Observations on worldly success

Worldly success- we all need a little- but books such as 'how to win friends and influence people', 'think big' and 'the habits of highly successful people' tend to miss the point. Simpler observation shows you only need three things- are you able to do a job in such a way as to achieve strong personal recommendation for it (notice the doing of the job is only part of this- in other words, can you convince people 'you're the man'); secondly- are you able to stage a party that people want to go to? (for whatever reason); and thirdly do you show gratitude for your good fortune?

And being able to point out the correct reasons for worldly success are no guarantee of achieving it...

Saturday
Aug102019

where's the box?

We are routinely enjoined to 'think outside the box'.

That may be precisely the time to start thinking inside the box.

Over time, basic principles get extended and bent out of shape, very often they become the reverse of what was originally intended. Go back to those principles and ignore the excrescent growth- see where the original principles lead now.

Thursday
Aug082019

don't think it

If you think it, you'll say it, eventually.

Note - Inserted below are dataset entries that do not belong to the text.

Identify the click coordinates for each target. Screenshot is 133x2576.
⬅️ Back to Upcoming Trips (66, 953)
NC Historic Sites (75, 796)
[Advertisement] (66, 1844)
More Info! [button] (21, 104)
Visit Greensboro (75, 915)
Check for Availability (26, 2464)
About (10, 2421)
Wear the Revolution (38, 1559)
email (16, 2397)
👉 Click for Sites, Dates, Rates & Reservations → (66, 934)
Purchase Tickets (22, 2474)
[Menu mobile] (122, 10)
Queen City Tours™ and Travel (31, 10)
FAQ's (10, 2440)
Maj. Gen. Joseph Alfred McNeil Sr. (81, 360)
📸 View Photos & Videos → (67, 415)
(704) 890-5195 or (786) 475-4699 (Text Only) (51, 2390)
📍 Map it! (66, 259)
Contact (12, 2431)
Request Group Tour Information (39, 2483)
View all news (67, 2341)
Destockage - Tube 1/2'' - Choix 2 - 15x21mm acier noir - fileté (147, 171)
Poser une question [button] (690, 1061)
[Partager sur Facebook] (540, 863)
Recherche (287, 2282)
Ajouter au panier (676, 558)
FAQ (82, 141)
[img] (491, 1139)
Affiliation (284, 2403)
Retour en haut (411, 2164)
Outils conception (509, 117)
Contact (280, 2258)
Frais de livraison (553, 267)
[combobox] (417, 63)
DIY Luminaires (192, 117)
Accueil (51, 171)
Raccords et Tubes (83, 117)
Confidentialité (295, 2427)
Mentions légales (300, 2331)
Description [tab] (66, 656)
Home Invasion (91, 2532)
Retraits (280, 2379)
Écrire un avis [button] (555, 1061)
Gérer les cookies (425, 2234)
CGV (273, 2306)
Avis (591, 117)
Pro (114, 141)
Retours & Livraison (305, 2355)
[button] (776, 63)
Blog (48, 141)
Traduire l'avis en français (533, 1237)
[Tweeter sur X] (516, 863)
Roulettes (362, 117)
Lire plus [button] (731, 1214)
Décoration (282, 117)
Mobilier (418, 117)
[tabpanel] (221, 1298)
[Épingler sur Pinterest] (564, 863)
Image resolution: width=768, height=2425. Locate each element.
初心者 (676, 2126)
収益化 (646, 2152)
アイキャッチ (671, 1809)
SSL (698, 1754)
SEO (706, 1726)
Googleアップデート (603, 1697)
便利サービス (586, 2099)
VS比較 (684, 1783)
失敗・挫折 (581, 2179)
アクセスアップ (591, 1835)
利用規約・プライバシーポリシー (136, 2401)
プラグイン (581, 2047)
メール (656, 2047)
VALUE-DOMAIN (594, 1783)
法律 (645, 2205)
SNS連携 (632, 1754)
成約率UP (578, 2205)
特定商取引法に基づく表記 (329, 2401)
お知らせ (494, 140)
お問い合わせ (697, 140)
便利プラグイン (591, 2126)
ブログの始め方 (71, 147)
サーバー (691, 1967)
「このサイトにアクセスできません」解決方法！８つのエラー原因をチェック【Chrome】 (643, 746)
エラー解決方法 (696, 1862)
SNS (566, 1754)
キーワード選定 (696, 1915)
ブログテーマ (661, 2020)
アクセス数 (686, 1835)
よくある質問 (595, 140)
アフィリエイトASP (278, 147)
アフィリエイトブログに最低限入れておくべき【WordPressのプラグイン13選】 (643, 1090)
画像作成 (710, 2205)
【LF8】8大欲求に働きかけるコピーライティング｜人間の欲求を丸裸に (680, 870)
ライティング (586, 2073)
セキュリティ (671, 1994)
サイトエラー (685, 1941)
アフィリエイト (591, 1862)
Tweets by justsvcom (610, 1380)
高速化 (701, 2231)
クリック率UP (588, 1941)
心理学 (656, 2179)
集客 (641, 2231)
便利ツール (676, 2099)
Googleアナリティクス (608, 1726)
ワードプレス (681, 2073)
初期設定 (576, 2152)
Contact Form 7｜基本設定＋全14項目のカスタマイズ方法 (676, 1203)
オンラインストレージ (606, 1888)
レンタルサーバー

If you say it, you'll do it, eventually.

It may not happen over night; it may take ten years, but thoughts become words become actions, over time. If you read a man's words and they are intemperate don't be surprised by his later actions, or the actions he inspires in his followers.

So how do you NOT think it?

The old way. Put it in a box and put the box on a dusty shelf and when you find yourself going there, don't. Leave the box undisturbed. Never explain it or worry at it, just box it or even double box it and leave it alone. Malign thoughts need attention to flourish. Find other, more outward, things to do, like helping others.

And vicious thoughts, cultivated even a little, wreak all sorts of havoc as they can spread virally, almost by telepathy.

And it's worth thinking about the opposite too. What the right thoughts do.

 

Tuesday
Aug062019

The Seagulls

In the town the people made a living from fishing, mainly catching shell fish, but some ordinary fish too. After the fish had been hauled out and cleaned the seagulls sometimes descended for a feast but they knew to keep their distance from the alert and often short tempered fishermen. But the fisherman sometimes relied on the seagulls to lead them to the fishing grounds. A flock of gulls could often mean a shoal of fish beneath the waters.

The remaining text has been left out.